Saved entries:

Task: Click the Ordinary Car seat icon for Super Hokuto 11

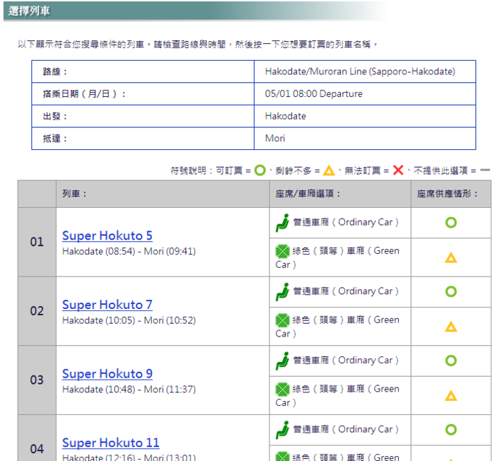Action: pos(282,429)
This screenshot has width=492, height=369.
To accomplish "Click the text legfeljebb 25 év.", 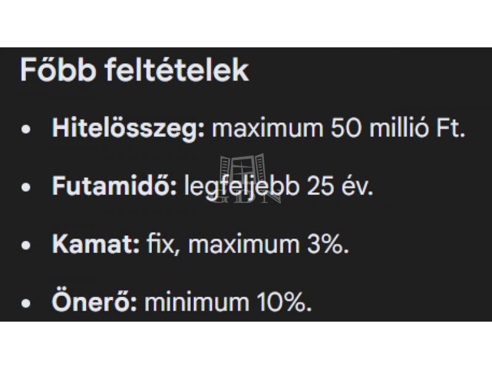I will click(x=279, y=186).
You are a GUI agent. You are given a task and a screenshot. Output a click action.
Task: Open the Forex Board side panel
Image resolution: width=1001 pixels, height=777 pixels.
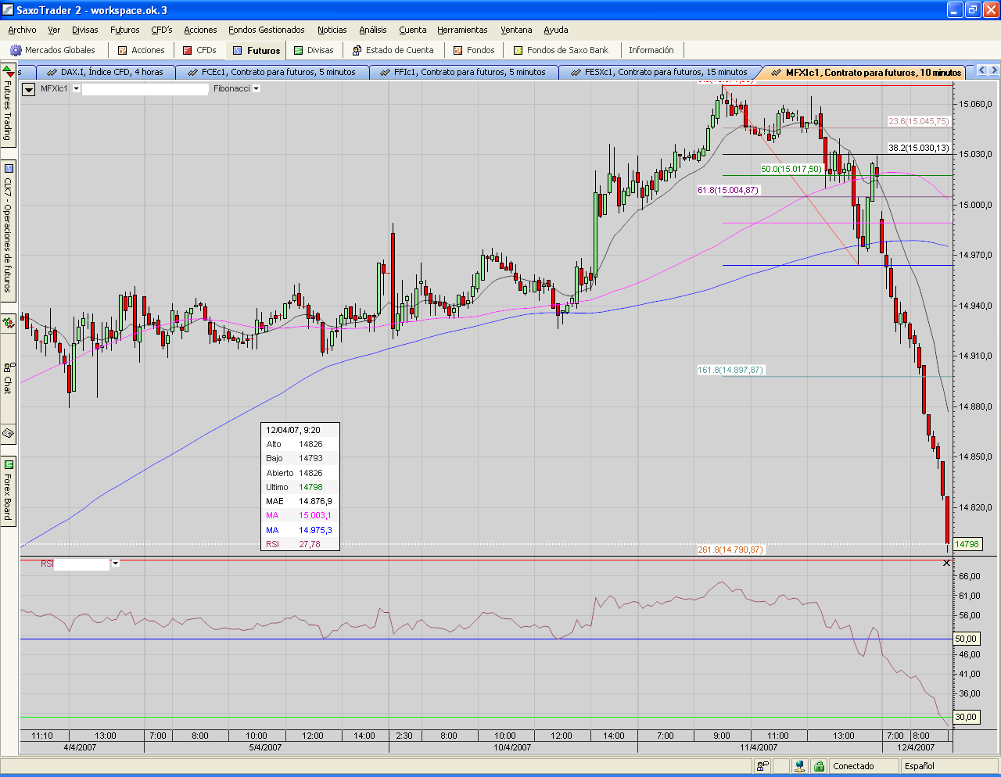[8, 491]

**Directions for this task**
Across all the records, find the lines containing the word "screenshot" and reproduce each one.

**Written solution**
This screenshot has width=492, height=369.
You are a GUI agent. You are given a task and a screenshot. Output a click action.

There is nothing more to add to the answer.